On Thu, 2001-11-29 at 12:06, Joseph Mack wrote:
> Matthijs van der Klip wrote:
> >
> > Hi,
> >
> > Right now I'm using rsync to keep 4 lvs'ed webservers in sync with a
> > seperate upload server, but I'm afraid rsync won't last me long. Does
> > anyone have any recommendations to solve the 'one writer, many reader'
> > problem given the following facts?:
> >
> > 1) A docroot of 5GB data, 275K files and growing...
>
Matthijs-
Since rsync doesn't look long for your system, what is the fs thrash?
How much is the docroot changing daily? If not a tremendous amount, then
you might want to look at simple NFS mounting the update server and
letting the webservers cache everything. In our setup, we do about 10-20
updates daily (40-50 static html pages, as well as 10-20 new images) to
our update server, which is then NFS mounted on the webservers. We've
found that Apache is pretty good at caching those static html pages and
images, so we're not seeing any excessive use of the NFS mounted
directories, in fact once apache gets the first couple requests for the
pages, it is loaded and kept in memory on the webserver.... It's not
until about 5 days later that I see these pages being accessed over NFS
(they're daily news updates, so their access rate trickles down after a
couple of days and apache eventually unloads the page from memory).

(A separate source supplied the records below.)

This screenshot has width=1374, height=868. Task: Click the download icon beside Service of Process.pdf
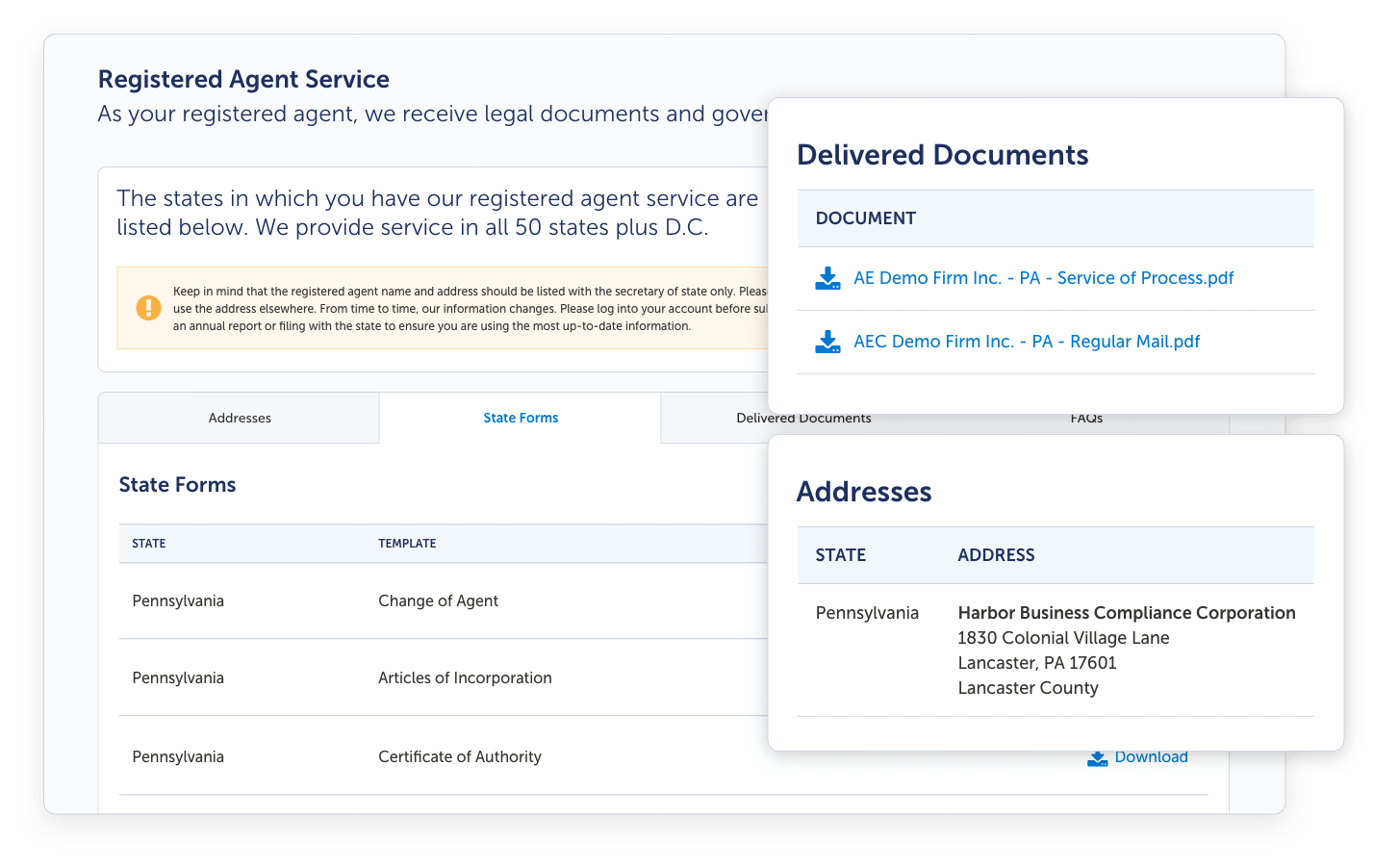827,278
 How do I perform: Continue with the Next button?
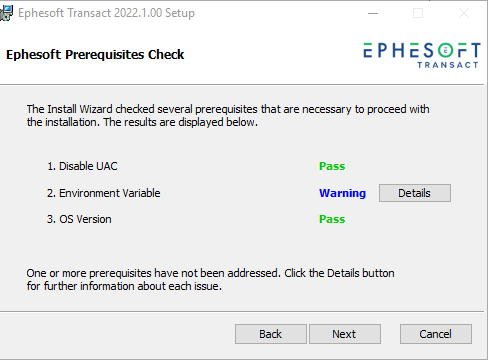click(x=345, y=334)
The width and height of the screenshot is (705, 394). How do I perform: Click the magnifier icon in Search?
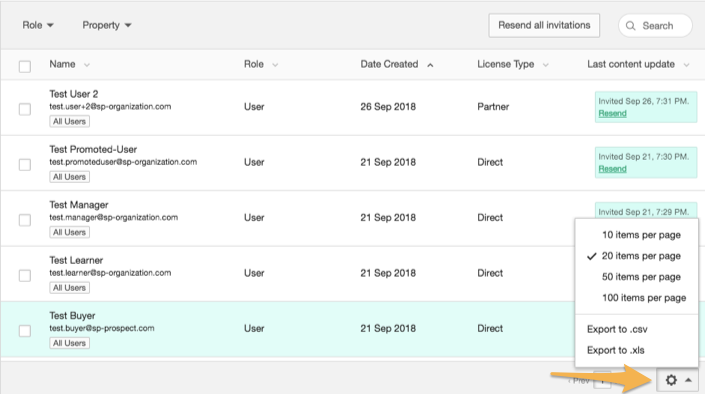coord(630,26)
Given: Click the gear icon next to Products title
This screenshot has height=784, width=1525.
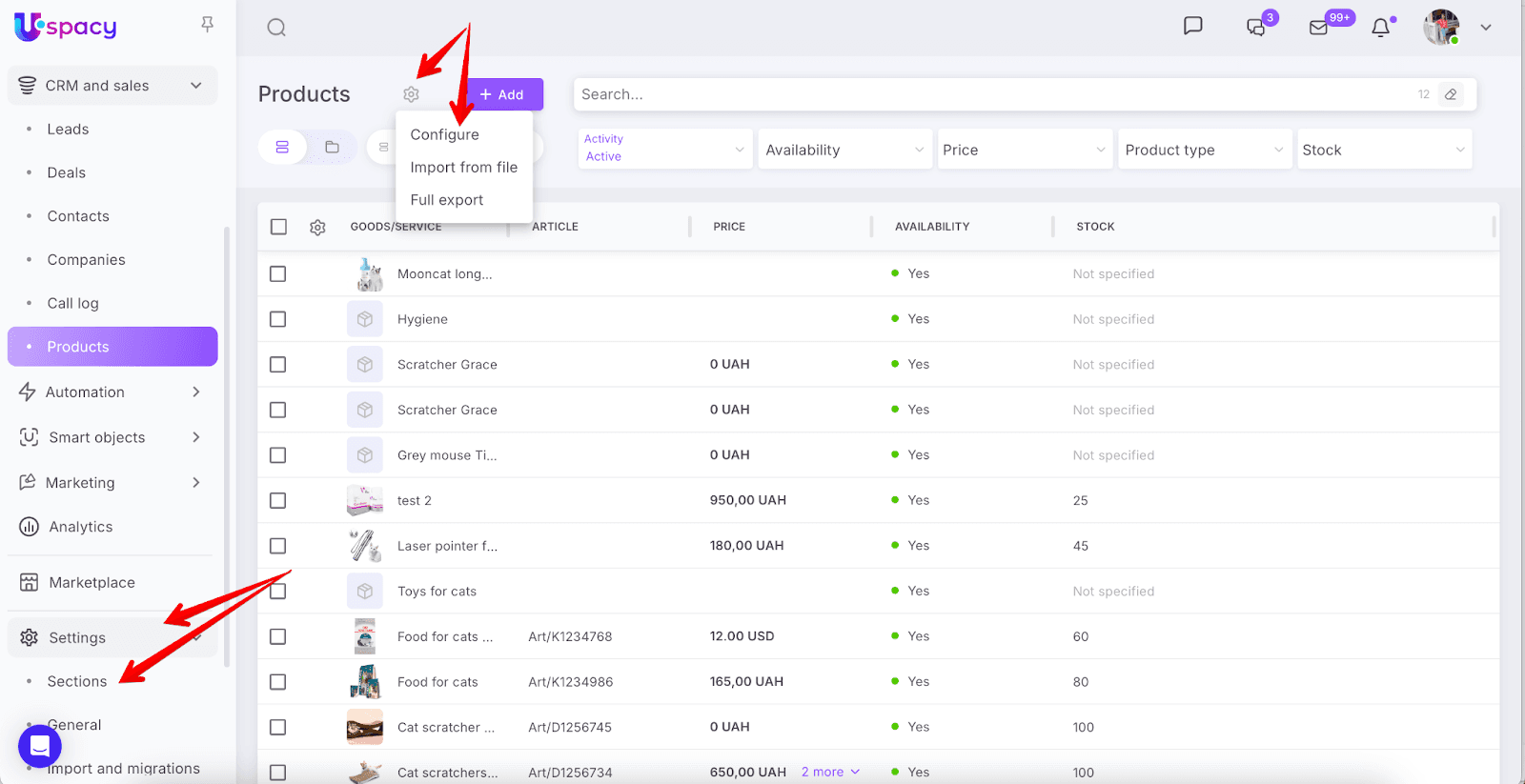Looking at the screenshot, I should tap(411, 94).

This situation is, of course, drastically different for dynamic pages.
Be very interested to hear of your solution as I will soon be looking at
other methods of doing this. Perhaps a shared disk cluster? Ultra SCSI
should be plenty fast enough. Or as someone else mentioned, look at
shrinking your rsync window... I dunno what type of data you have to
sync, but on some of our systems some directories get updated by rsync
every 30sec-1min (probably not the best use of rsync, but it works!).